Exercise brief
Lines containing the word "computer" are to be copied from the data below.

* * *

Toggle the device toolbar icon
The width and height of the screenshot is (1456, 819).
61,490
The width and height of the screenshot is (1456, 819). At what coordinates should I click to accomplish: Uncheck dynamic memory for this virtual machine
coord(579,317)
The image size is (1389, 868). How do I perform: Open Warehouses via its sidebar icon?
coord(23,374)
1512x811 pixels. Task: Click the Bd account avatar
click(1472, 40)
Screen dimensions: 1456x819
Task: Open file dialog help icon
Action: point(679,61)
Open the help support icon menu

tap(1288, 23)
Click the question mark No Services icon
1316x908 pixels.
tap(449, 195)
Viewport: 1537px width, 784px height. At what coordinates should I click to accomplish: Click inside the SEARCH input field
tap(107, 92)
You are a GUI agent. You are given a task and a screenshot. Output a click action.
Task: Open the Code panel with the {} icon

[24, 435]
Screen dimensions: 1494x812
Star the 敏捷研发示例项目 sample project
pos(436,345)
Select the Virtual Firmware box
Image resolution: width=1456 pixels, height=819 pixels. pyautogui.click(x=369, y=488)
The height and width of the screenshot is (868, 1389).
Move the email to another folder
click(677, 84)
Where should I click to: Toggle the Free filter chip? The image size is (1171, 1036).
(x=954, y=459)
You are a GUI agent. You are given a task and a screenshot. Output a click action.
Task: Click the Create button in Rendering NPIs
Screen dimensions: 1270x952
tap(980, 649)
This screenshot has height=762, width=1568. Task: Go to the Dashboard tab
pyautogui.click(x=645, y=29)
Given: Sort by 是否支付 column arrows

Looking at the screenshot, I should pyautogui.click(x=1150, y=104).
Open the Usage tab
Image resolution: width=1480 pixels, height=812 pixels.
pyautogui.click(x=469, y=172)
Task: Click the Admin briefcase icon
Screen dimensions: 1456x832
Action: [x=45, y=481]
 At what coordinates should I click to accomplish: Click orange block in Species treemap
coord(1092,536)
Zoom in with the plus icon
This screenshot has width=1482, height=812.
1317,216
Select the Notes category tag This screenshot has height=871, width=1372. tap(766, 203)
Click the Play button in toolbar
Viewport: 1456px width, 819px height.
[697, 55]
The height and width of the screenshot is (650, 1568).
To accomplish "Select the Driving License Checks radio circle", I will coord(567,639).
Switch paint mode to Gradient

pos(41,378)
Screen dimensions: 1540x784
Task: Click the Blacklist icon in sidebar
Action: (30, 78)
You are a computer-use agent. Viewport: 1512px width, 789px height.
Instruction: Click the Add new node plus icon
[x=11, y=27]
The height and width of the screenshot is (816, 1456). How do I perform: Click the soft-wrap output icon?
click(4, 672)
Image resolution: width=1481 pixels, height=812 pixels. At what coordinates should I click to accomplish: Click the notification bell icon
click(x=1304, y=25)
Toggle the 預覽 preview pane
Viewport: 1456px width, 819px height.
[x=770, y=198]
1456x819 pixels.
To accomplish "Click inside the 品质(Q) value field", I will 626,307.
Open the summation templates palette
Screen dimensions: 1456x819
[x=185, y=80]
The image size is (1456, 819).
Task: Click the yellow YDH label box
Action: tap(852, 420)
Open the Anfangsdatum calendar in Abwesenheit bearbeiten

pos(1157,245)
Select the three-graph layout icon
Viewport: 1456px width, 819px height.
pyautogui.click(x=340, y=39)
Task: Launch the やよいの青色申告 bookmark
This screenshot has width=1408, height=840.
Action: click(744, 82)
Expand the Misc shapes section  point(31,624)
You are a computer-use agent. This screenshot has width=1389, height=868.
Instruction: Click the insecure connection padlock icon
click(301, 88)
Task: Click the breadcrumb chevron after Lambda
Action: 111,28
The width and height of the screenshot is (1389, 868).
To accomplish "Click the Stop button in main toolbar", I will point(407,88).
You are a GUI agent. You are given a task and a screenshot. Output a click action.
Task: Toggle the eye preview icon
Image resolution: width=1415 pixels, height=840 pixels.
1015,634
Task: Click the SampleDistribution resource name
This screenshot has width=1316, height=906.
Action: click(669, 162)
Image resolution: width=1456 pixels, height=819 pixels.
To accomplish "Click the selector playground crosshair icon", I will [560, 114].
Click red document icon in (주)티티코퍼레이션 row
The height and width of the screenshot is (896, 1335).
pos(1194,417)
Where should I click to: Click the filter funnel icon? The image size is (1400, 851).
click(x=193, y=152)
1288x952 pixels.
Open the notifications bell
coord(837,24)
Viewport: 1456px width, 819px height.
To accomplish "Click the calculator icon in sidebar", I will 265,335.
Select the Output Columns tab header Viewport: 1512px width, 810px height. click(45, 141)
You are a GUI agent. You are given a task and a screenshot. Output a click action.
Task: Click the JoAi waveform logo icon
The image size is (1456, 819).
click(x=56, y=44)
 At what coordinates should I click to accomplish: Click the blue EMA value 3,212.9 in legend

* * *

Output for this exercise
You are a computer-use agent. Viewport: 1512px width, 789px height.
You are a computer-use agent. This screenshot has width=1389, height=868.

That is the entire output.